A poem has left its traces
in a thicket of a wild dark region of the mind,
the tip of a branch quivering still
from where the poem, alighting a moment, lifted away
suddenly, hearing a poet poaching (50).

The poet hunts out the poem in the dark crevices of the mind and the poem listens silently. Hippolyte gives power to the poem itself; poetry has a mind of its own. Toward the end of the poem, we are left with a rather beautiful image of the bird that sings: “the bird / will somehow print its cries on air, will sing / its darkbright songs towards you from parted leaves” (50). Like the poet in “Bird,” Hippolyte isn’t afraid to creep through the dark forest, foraging through the mind, seeking out and illuminating the pathways, singing darkbright songs, highlighting the issues that are so very relevant to the contemporary Caribbean.

 

Leanne Haynes is the editorial manager for Arc Magazine (www.arcthemagazine.com).
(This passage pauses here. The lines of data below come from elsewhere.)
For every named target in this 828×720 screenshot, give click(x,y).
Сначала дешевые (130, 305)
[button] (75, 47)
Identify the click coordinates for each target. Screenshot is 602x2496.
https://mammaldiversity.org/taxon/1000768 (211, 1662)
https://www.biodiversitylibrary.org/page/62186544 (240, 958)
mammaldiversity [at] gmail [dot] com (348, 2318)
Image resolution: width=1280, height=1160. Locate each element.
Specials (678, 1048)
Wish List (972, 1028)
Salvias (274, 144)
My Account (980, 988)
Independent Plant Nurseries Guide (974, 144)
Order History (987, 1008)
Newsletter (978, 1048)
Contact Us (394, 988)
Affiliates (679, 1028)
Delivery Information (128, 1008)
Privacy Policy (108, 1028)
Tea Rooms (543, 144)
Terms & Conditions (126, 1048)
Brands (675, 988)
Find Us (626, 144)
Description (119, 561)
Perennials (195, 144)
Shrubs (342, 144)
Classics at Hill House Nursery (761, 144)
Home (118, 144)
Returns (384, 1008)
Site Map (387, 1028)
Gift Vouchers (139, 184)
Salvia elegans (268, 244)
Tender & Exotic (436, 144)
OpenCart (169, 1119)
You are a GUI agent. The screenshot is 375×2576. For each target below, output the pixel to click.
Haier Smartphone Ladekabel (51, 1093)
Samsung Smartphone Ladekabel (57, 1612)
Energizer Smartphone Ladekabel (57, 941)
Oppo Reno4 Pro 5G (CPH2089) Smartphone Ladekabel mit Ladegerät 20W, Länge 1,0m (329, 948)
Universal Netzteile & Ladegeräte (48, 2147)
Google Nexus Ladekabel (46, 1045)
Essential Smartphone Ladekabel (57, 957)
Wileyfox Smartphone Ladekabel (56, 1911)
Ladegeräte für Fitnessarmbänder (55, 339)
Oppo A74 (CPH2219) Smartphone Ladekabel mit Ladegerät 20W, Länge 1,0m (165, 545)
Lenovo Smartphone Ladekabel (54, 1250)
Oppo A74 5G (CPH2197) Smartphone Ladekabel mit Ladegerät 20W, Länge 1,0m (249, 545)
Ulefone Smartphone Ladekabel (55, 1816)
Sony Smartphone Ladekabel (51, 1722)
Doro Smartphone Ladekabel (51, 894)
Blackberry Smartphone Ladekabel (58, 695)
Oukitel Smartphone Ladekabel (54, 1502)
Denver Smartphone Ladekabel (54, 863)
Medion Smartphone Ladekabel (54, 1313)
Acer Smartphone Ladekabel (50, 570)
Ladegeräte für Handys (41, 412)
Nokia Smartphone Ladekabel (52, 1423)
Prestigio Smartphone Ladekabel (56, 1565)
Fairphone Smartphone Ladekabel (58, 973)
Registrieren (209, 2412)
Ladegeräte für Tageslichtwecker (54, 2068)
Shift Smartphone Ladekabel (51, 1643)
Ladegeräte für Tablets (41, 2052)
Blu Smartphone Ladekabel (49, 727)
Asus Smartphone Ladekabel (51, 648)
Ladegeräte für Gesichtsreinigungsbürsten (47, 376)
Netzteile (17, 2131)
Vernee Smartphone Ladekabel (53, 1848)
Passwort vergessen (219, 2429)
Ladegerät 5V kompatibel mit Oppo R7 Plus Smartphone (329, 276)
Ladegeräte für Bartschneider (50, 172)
She has a PhD from the University of Essex, which was funded by the Arts and Humanities Research Council. Her forthcoming book, which focuses on St. Lucia’s rich literary history, has been accepted for publication by Peter Lang Publishers.  

 

 


Kendel Hippolyte, “lately, the words,” in Bearings (self published, 1986), 33; “Water-Woman-Poem,” in Birthright (London: Peepal Tree, 1997), 90; “Afterword,” in Night Vision (Evanston, IL: TriQuarterly Books, 2005), 49.